Joint Amendment to Award Agreements, dated July 10, 2023, between Tompkins Financial Corporation and Gregory J. Hartz

EX-10.4 5 tmp2023-09x30ex104.htm EX-10.4 Document

Exhibit 10.4

JOINT AMENDMENT to AWARD AGREEMENTS (Eligible Retirees)

TOMPKINS FINANCIAL CORPORATION
2009 EQUITY PLAN
AND
2019 TOMPKINS FINANCIAL CORPORATION
EQUITY INCENTIVE PLAN

July 10, 2023

[address]

Dear Greg:

I am pleased to advise you that the Compensation Committee (the “Committee”) of the Board of Directors of Tompkins Financial Corporation (“we” or the “Company”) has established a post-retirement vesting program for eligible retirees (the “Program”). This Program is implemented through this Joint Amendment to Award Agreements under the Tompkins Financial Corporation 2009 Equity Plan and 2019 Tompkins Financial Corporation Equity Incentive Plan (the “Amendment”) covering certain of your unvested restricted stock awards that are outstanding at the time of your retirement date. This Amendment describes the terms and conditions on which this Program is offered; if you wish to accept this Amendment and participate in the Program, please countersign where indicated below. Any awards not identified herein will continue to be governed by their award agreements and 2009 Equity Plan or the 2019 Equity Incentive Plan, as amended and as applicable.

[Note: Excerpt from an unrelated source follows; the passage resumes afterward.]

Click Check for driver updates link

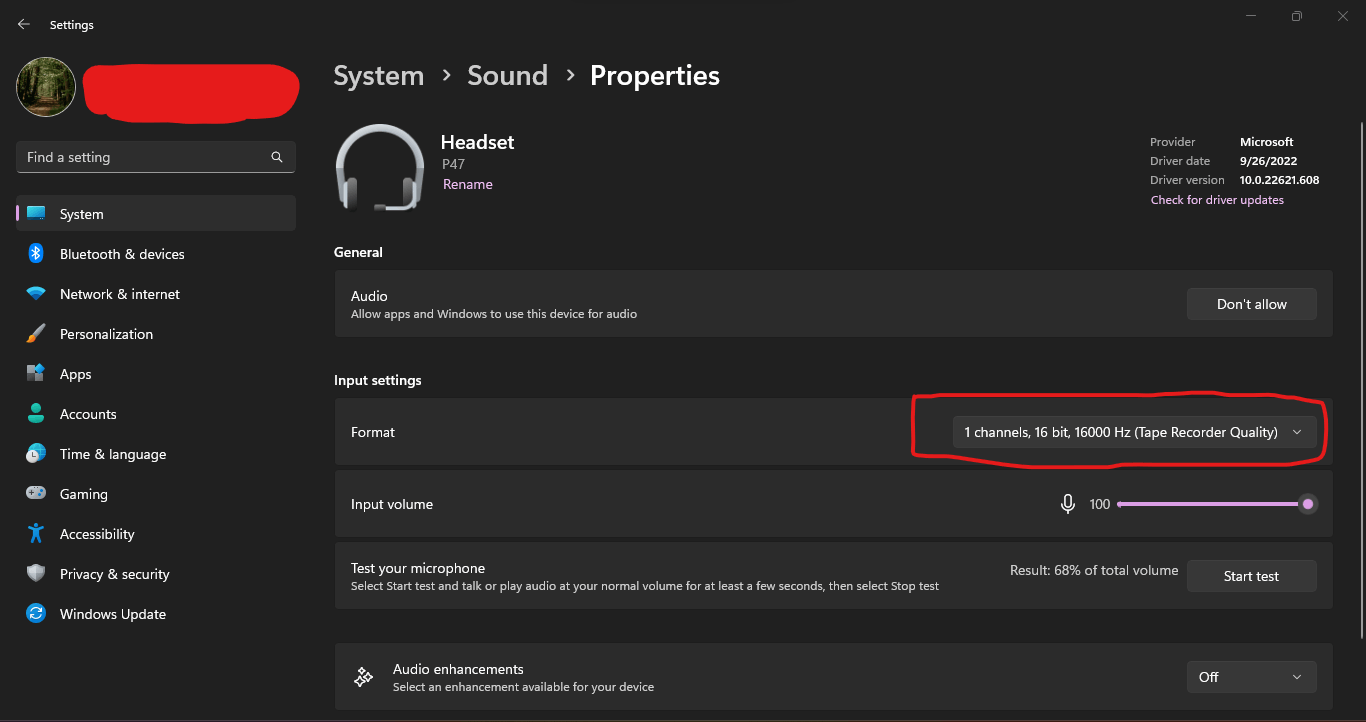(1217, 200)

Initial Eligibility: Company employees who are in good standing on their retirement date, and who also satisfy both of the following criteria on their retirement date, are eligible for the Program (the “Eligible Retirees”): Employees Age 55 with 10 years of service and Age + Service = 75 years.

Covered Awards: This Amendment amends the following Award Agreement(s) covering the below shares of unvested restricted stock as of your retirement date (the “Unvested Awards”):





Please note that we will withhold the number of shares from the total gross distribution set forth above sufficient to cover your taxes based on the closing price of our common stock on your retirement date.

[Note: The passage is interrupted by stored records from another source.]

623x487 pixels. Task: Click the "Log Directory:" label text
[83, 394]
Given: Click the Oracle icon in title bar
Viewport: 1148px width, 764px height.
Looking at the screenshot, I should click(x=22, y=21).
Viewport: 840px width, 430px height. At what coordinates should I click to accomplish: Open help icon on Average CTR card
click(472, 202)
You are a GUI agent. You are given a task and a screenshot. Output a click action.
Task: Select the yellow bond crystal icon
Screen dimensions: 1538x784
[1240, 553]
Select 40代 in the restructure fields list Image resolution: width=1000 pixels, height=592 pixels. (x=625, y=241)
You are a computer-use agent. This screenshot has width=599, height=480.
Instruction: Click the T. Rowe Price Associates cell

Vesting: Unvested Awards held by Eligible Retirees which are listed in the chart above shall vest as of your retirement date but will be paid and distributed for a period of three (3) years following your retirement date (the “Special Distribution”), unless such distribution is forfeited in accordance with this Agreement. Neither this Amendment nor the Special Distribution shall affect the exercise periods for equity awards which vested on or prior to your retirement date, the exercise periods of which are governed by the 2009 Equity Plan or the 2019 Equity Incentive Plan, as amended and as applicable.

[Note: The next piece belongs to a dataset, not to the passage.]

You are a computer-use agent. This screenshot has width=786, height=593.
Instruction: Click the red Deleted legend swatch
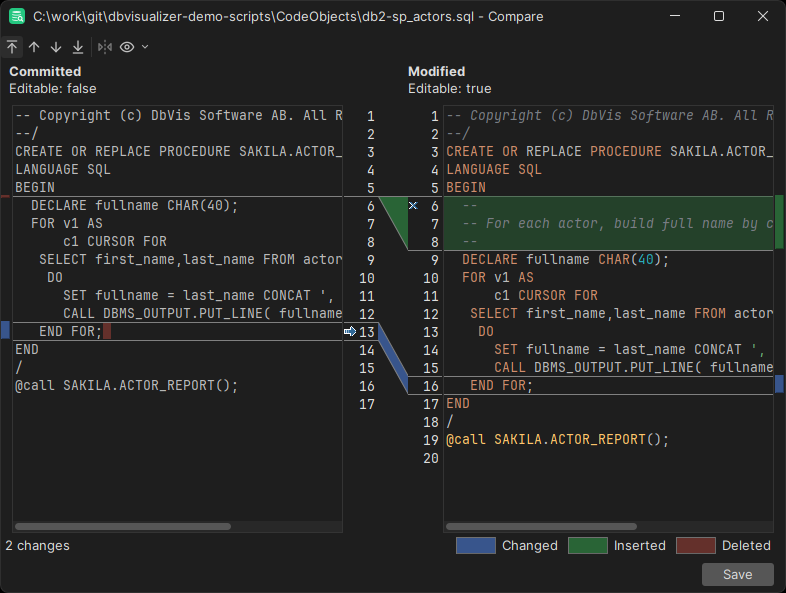696,545
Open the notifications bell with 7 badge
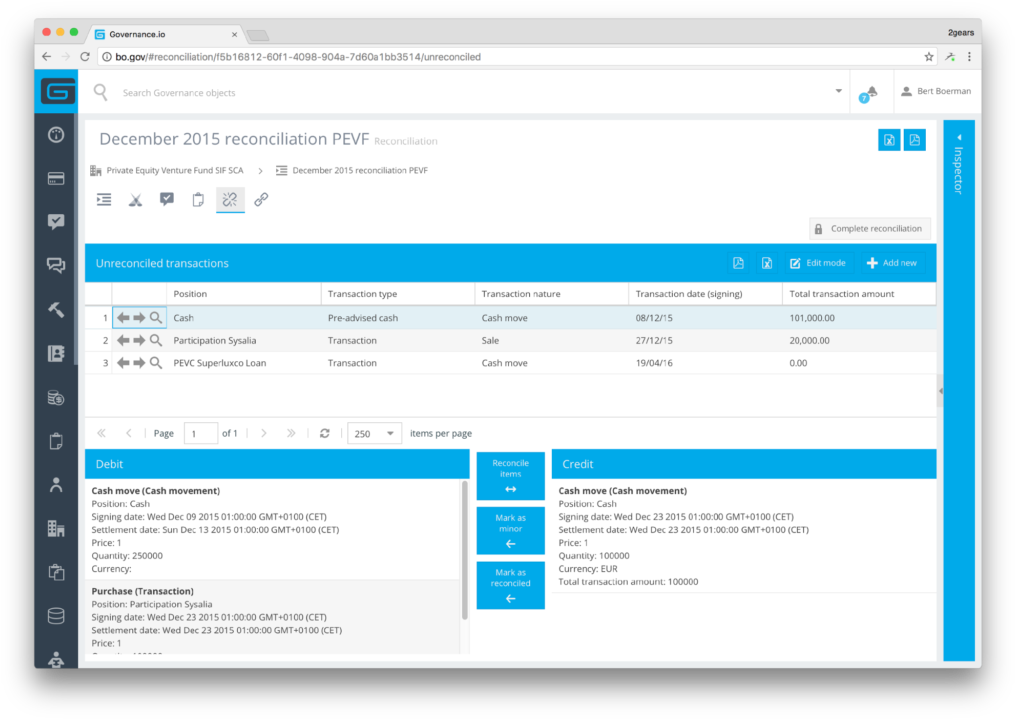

Program Covenants: Your Special Distribution will be immediately terminated and forfeited if at any time prior to, on, or during the three (3) year period immediately following your retirement date, you engage in Competition with the Company. “Competition with the Company” shall occur if you, directly or indirectly, (a) come to own, manage, operate, control, be employed by or participate in the ownership, management, operation or control of, or be connected in any other manner with, any business (but which shall exclude your ownership of less than 1% of any class of equity or debt security of a publicly-traded competing business) which, in the judgment of the Committee, is in substantial competition with the Company, including any of its affiliates or subsidiaries and which is located within, or is actively directing marketing efforts within, ten (10) miles of any location of the Company or any of its subsidiaries, (b) solicit customers of the Company or any of its subsidiaries to reduce or stop doing business with the Company or any of its subsidiaries, or initiate any customer contact, for any reason, except for social contact with customers with whom you have a long-standing social or familial relationship, and such contact leads to the Company/subsidiary’s loss of business or business opportunities, or (c) solicit employees of the Company or any of its subsidiaries to leave such employment, or offer employment to employees of the Company or any of its subsidiaries, or initiate any employee contact, for any reason, except for social contact with employees with whom you have a long-standing social or familial relationship, and such contact leads to the Company/subsidiary’s loss of such employee’s services.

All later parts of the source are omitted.